Rozdział 1

292 22 5
                                    

Cały dzień spędziła na rozmowach z prowadzącą Instytutu. Lydia była bardzo sympatyczna, przez co od razu odnalazły wspólny język. Dowiedziała się również, gdzie bywają paryskie wampiry, a gdzie może spotkać demony. Uznała, że lepszym pomysłem będzie prześledzenie krwiopijców oraz ich działalności.

Postanowiła, że  zacznie od tych mniej oczywistych miejsc. Wampiry nigdy nie były uznawane za głupie. Te stworzenia miały swój rozum i wiedziały, że obecność nieznanego nocnego łowcy nie jest dobrym sygnałem. Trzeba było poznać kilka i wkręcić się w towarzystwo.

Uznała że staroświeckie wnętrze całodobowej kawiarni będzie niezłą kryjówką dla krwiopijców. Ubrana w czerwoną sukienkę i szpilki wkroczyła do środka. Wnętrze wypełniały wampiry sączące "owocową herbatę". Była to oczywiście przykrywka dla krwi. Usiadła przy jednym z mniejszych stolików wpatrując się w menu lokalu. Najdroższy napój kosztował kilka tysięcy, co wzbudziło podejrzenia Izzy. Czyżby ludzka krew? Musiała się temu przyjrzeć.

-Nocny Łowca? Raczej nie znajdziesz nic dla siebie tutaj-usłyszała za sobą prychnięcie.

-Przepraszam, mogę prosić menu dla przyziemnych?-odgryzła się.

-Czego chcesz? Nie znamy cię-spytała kobieta o jasnej karnacji, której nie spodobało się nowe towarzystwo.

-Myślałam, że jesteście bardziej otwarci-stwierdziła Lightwood.

-Camile, zostaw ją-upomniał chłopak, który właśnie pojawił się za ciemnowłosą wampirzycą.

-Nic się nie dzieje, ale dzięki-usmiechnęła się Łowczyni.

-Raphael, nie udawaj bohatera.

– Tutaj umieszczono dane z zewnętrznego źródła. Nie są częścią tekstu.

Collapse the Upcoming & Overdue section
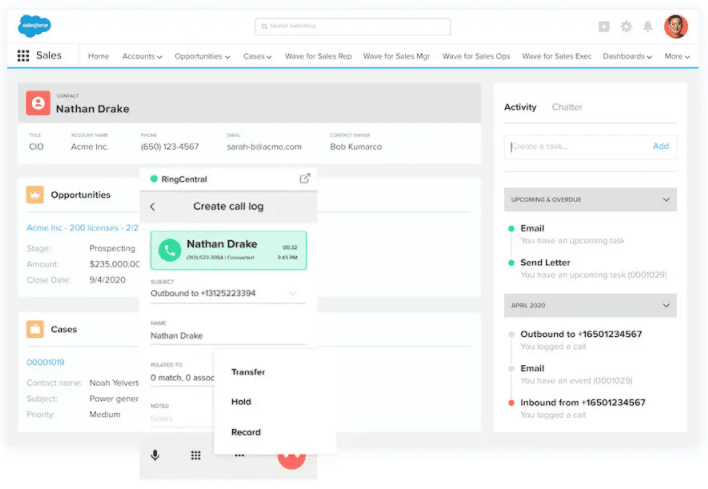 point(666,200)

Kiedy nie jesteś na haju nikt nie zwróci na ciebie uwagi-powiedziała kobieta, do której wampir zwracał się Camile.

Tymczasem w umyśle Isabelle zapaliła się czerwona lampka. Wampirze narkotyki? Jednak Paryż nie jest tak bezpieczny, jak się wydawało. Jako wysłannik Clave musiała wiedzieć wszystko o tym.

-Isabelle Lightwood-zignorowała poprzednią kłótnię dwójki przedstawiając się, chociaż wiedziała, ile ryzykuje. Prawdę powiedziawszy, nie myślała zbyt długo nad swoją odpowiedzią.

-Raphael Santiago-odpowiedział chłopak całując jej dłoń, gdy Camile westchnęła odchodząc.

-Ona tak zawsze?

-Tylko wtedy, kiedy jest zazdrosna albo zdenerwowana-wyjaśnił.

-Mhm-mruknęła Izzy.

-Co cię tu sprowadza? Dawno nie widziałem żadnego Nocnego Łowcy w mieście.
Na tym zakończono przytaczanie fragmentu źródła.